Chicago: Suburbs

Chicago’s Best Neighborhoods for Running

Jennifer Morrow

Chicago has an abundance of beautiful residential neighborhoods. Explore the gorgeous homes, pristine sidewalks, and distinct character of Chicago’s top places to live. Here are some of our must-run destinations:

Oak Park: For a residential run just west of Chicago, Oak Park offers some safe, pleasant streets where one can exercise with minimal interruption from traffic. The streets are more or less a grid, so you can manufacture a run of any length. One good bet is Chicago Ave., where you can enjoy the nice homes, including the Frank Lloyd Wright Home and Studio.

Fort Sheridan: A gorgeous residential neighborhood spread between Lake Forest, Highwood, and Highland Park, Fort Sheridan offers multiple opportunities to explore this part of the Lake Michigan Coast. Most runners use the Robert McClory Bike Path, which is really just a wide sidewalk along the shops and restaurants of Sheridan Road. One can also run north on Sheridan Road to the trails of Moraine Park — this rolling reserve is the best bet for hill work in otherwise flat Chicago. Moraine Park MAP

Clarendon Hills: This suburb west of the city ranks consistently high on lists of the best places to live in Chicago. It’s no wonder, with its pretty homes and curling networks of well-kempt sidewalks. Create a run of any length on the close-set streets here.
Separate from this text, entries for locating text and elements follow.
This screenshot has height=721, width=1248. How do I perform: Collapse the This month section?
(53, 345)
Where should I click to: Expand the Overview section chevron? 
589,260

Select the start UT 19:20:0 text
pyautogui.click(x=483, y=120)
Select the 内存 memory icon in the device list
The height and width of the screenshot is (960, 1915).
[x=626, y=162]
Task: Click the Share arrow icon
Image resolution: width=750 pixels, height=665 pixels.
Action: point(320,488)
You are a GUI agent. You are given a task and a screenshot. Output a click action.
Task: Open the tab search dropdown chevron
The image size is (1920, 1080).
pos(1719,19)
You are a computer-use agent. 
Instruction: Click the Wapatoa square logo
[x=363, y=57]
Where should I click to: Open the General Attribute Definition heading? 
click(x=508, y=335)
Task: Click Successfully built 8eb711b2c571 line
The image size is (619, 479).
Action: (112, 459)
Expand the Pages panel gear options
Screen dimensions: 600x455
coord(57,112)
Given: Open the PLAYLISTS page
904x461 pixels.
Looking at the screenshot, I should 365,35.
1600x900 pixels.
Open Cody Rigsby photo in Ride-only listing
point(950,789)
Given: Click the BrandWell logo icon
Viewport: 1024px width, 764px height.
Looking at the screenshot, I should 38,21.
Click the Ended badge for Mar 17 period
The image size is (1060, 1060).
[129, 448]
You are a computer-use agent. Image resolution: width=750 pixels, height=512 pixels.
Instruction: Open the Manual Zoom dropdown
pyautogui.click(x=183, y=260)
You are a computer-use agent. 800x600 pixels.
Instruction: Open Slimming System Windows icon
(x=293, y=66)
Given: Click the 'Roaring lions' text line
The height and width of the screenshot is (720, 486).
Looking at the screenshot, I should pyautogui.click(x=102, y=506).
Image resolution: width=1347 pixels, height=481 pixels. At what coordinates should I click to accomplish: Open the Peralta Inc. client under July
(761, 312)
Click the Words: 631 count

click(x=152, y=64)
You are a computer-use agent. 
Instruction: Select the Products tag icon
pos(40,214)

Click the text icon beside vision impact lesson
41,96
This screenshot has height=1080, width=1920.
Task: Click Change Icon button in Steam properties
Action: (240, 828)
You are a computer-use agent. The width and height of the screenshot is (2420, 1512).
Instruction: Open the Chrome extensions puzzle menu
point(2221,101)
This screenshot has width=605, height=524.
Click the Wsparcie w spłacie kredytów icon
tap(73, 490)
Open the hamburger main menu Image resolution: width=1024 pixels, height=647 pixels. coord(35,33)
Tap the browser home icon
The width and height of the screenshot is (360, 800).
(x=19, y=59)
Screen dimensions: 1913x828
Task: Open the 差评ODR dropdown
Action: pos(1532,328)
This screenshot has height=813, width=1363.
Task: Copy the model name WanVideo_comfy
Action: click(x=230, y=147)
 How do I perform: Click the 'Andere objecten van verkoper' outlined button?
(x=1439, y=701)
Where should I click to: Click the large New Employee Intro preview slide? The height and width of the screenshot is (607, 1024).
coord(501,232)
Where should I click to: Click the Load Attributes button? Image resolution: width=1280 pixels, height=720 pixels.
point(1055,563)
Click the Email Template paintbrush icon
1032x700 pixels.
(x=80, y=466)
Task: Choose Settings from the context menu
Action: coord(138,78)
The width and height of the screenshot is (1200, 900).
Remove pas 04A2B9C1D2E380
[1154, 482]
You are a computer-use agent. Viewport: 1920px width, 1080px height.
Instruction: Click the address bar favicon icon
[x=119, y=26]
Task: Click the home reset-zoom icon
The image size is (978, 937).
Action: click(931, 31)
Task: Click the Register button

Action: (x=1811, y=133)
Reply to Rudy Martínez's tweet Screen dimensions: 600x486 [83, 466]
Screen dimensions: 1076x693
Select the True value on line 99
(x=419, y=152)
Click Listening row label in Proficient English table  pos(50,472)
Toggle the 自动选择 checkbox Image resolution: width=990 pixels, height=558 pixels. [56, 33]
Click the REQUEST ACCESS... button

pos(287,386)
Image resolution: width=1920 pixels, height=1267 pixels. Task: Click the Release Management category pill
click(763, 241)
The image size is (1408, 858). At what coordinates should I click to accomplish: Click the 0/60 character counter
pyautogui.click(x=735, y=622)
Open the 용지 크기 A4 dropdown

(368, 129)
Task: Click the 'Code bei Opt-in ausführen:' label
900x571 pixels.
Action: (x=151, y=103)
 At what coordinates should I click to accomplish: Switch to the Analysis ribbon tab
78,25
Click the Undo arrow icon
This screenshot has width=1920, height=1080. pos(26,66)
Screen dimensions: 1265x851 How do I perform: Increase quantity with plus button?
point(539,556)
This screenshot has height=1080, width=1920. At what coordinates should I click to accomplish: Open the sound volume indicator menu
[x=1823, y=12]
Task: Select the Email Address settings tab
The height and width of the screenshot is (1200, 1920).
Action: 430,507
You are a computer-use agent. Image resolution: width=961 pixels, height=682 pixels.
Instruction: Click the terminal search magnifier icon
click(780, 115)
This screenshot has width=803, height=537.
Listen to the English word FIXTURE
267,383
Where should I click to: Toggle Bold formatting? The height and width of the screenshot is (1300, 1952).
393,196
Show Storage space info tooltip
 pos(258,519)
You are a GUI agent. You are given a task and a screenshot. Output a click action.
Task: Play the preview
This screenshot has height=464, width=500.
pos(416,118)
One good option is a “Figure 8” around the center of town, using Burlington Ave., Chicago Ave., and Norfolk Ave. to the north, and Park Ave,. South Prospect, and Harris Ave. to the south.

Buffalo Grove: Another desirable neighborhood northwest of Chicago, Buffalo Grove is known for a large Fine Arts Festival and many fine homes with the wide lawns and concrete sidewalks typical of suburban Chicago. For a tour of the area, we recommend circling some of the loopy streets of the Parks District, or a circle around Lake Arlington.

Riverside. Located in Cook County 9 miles west of Chicago and near Midway Airport, Riverside is a neighborhood designed by Frederick Law Olmsted in the 1870s. It is among the first planned communities in the United States, known for its curvilinear streets, following the land’s contours and the winding Des Plaines River, central village square, and a Grand Park system that uses several large parks as a foundation, with 41 smaller triangular parks and plazas located at intersections throughout town to provide for additional green spaces. (Wikipedia). These are lovely streets for running, with set back homes ranging from 1920s bungalones to larger Victorian mansions. This ‘architectural museum’ and National Historical Landmark is bounded by 26th Street, Harlem and Ogden avenues, the Des Plaines River, and Golf Rd.